▶ **Dataset content**
------------------------------------
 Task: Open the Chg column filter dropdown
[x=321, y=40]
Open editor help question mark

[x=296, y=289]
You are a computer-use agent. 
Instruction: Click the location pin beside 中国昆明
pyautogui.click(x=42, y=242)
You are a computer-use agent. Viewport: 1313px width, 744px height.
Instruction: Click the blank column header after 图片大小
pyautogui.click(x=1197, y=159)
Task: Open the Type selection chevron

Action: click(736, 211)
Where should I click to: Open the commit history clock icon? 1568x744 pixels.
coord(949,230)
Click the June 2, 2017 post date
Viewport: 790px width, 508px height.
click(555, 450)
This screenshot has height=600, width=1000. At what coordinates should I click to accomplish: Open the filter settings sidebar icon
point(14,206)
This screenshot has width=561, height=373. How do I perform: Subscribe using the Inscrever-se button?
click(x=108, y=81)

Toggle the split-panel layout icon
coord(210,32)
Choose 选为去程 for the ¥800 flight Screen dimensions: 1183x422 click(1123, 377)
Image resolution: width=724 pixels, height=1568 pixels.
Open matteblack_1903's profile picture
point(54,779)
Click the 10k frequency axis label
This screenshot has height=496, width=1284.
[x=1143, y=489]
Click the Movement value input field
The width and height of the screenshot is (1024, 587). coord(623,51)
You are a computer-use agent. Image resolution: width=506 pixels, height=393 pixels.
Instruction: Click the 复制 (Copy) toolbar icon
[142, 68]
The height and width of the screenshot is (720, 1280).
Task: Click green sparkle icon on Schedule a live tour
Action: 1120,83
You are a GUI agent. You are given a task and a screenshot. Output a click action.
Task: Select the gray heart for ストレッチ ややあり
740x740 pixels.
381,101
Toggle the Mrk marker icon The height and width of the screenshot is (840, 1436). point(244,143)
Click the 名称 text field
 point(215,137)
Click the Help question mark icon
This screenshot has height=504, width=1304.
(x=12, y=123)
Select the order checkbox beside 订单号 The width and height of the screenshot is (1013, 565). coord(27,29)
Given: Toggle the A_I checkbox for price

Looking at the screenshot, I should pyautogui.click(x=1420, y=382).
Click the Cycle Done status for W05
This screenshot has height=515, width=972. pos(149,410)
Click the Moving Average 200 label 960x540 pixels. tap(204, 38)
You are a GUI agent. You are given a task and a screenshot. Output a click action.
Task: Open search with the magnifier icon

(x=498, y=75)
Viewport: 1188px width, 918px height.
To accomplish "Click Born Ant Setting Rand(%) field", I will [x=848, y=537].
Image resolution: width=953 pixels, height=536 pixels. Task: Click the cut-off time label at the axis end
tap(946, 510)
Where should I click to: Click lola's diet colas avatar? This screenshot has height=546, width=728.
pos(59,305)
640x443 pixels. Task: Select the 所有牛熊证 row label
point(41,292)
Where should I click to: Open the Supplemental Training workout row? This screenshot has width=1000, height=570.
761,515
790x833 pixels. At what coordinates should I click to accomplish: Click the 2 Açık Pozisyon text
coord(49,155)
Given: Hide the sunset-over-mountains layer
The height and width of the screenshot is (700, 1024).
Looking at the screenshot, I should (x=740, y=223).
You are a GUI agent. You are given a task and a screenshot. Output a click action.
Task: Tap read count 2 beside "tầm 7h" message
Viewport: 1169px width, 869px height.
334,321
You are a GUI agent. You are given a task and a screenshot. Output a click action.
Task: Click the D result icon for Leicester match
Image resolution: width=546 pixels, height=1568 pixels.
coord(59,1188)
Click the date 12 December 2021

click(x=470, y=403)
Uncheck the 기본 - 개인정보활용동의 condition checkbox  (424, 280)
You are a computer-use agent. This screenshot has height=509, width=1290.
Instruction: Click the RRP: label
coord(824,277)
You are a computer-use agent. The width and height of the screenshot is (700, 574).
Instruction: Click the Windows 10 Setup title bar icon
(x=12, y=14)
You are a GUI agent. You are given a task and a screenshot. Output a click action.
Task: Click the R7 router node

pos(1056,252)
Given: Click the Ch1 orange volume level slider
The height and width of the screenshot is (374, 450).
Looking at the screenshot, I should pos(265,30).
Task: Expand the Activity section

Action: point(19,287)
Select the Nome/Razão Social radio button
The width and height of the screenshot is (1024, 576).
------------------------------------
Each record is to be restated word for word.

 Task: Open the Chg column filter dropdown
[x=321, y=40]
Open editor help question mark

[x=296, y=289]
You are a computer-use agent. 
Instruction: Click the location pin beside 中国昆明
pyautogui.click(x=42, y=242)
You are a computer-use agent. Viewport: 1313px width, 744px height.
Instruction: Click the blank column header after 图片大小
pyautogui.click(x=1197, y=159)
Task: Open the Type selection chevron

Action: click(736, 211)
Where should I click to: Open the commit history clock icon? 1568x744 pixels.
coord(949,230)
Click the June 2, 2017 post date
Viewport: 790px width, 508px height.
click(555, 450)
This screenshot has height=600, width=1000. At what coordinates should I click to accomplish: Open the filter settings sidebar icon
point(14,206)
This screenshot has width=561, height=373. How do I perform: Subscribe using the Inscrever-se button?
click(x=108, y=81)

Toggle the split-panel layout icon
coord(210,32)
Choose 选为去程 for the ¥800 flight Screen dimensions: 1183x422 click(1123, 377)
Image resolution: width=724 pixels, height=1568 pixels.
Open matteblack_1903's profile picture
point(54,779)
Click the 10k frequency axis label
This screenshot has height=496, width=1284.
[x=1143, y=489]
Click the Movement value input field
The width and height of the screenshot is (1024, 587). coord(623,51)
You are a computer-use agent. Image resolution: width=506 pixels, height=393 pixels.
Instruction: Click the 复制 (Copy) toolbar icon
[142, 68]
The height and width of the screenshot is (720, 1280).
Task: Click green sparkle icon on Schedule a live tour
Action: 1120,83
You are a GUI agent. You are given a task and a screenshot. Output a click action.
Task: Select the gray heart for ストレッチ ややあり
740x740 pixels.
381,101
Toggle the Mrk marker icon The height and width of the screenshot is (840, 1436). point(244,143)
Click the 名称 text field
 point(215,137)
Click the Help question mark icon
This screenshot has height=504, width=1304.
(x=12, y=123)
Select the order checkbox beside 订单号 The width and height of the screenshot is (1013, 565). coord(27,29)
Given: Toggle the A_I checkbox for price

Looking at the screenshot, I should pyautogui.click(x=1420, y=382).
Click the Cycle Done status for W05
This screenshot has height=515, width=972. pos(149,410)
Click the Moving Average 200 label 960x540 pixels. tap(204, 38)
You are a GUI agent. You are given a task and a screenshot. Output a click action.
Task: Open search with the magnifier icon

(x=498, y=75)
Viewport: 1188px width, 918px height.
To accomplish "Click Born Ant Setting Rand(%) field", I will [x=848, y=537].
Image resolution: width=953 pixels, height=536 pixels. Task: Click the cut-off time label at the axis end
tap(946, 510)
Where should I click to: Click lola's diet colas avatar? This screenshot has height=546, width=728.
pos(59,305)
640x443 pixels. Task: Select the 所有牛熊证 row label
point(41,292)
Where should I click to: Open the Supplemental Training workout row? This screenshot has width=1000, height=570.
761,515
790x833 pixels. At what coordinates should I click to accomplish: Click the 2 Açık Pozisyon text
coord(49,155)
Given: Hide the sunset-over-mountains layer
The height and width of the screenshot is (700, 1024).
Looking at the screenshot, I should (x=740, y=223).
You are a GUI agent. You are given a task and a screenshot. Output a click action.
Task: Tap read count 2 beside "tầm 7h" message
Viewport: 1169px width, 869px height.
334,321
You are a GUI agent. You are given a task and a screenshot. Output a click action.
Task: Click the D result icon for Leicester match
Image resolution: width=546 pixels, height=1568 pixels.
coord(59,1188)
Click the date 12 December 2021

click(x=470, y=403)
Uncheck the 기본 - 개인정보활용동의 condition checkbox  (424, 280)
You are a computer-use agent. This screenshot has height=509, width=1290.
Instruction: Click the RRP: label
coord(824,277)
You are a computer-use agent. The width and height of the screenshot is (700, 574).
Instruction: Click the Windows 10 Setup title bar icon
(x=12, y=14)
You are a GUI agent. You are given a task and a screenshot. Output a click action.
Task: Click the R7 router node

pos(1056,252)
Given: Click the Ch1 orange volume level slider
The height and width of the screenshot is (374, 450).
Looking at the screenshot, I should pos(265,30).
Task: Expand the Activity section

Action: point(19,287)
Select the Nome/Razão Social radio button
The width and height of the screenshot is (1024, 576).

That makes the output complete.